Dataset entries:
--- START ---

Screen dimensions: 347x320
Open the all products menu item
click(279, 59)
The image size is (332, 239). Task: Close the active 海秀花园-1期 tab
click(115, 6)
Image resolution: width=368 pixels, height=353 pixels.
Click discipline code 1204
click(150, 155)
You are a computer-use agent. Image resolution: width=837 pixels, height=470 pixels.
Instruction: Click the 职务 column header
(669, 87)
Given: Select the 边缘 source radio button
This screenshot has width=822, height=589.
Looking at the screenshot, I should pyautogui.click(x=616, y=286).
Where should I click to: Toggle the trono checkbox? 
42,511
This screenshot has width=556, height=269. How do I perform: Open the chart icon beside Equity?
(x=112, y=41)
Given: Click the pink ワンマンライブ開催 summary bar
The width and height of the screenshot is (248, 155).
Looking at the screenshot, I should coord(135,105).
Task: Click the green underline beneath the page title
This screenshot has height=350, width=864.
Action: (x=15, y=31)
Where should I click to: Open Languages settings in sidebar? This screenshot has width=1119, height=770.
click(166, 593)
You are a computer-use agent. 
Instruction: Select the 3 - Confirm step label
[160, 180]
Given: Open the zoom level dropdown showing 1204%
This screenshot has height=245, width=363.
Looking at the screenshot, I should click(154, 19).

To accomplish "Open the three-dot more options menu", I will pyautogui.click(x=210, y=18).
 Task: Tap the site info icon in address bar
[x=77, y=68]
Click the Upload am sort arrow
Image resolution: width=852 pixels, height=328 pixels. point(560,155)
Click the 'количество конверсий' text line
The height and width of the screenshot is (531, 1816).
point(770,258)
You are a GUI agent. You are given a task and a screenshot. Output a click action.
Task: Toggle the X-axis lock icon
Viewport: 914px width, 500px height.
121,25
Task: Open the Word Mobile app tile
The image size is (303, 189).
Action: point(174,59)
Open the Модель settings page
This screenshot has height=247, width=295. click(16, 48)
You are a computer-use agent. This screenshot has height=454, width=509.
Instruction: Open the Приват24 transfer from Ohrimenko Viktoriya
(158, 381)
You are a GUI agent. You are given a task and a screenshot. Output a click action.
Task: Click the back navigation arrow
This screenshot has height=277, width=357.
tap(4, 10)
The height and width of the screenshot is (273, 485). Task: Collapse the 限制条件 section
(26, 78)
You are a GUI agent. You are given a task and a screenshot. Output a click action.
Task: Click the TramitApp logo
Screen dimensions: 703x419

--- END ---

▶ **Exercise**:
Your answer must be a single number: the count of lines in the records that include "computer".

▶ **Expected answer**:
3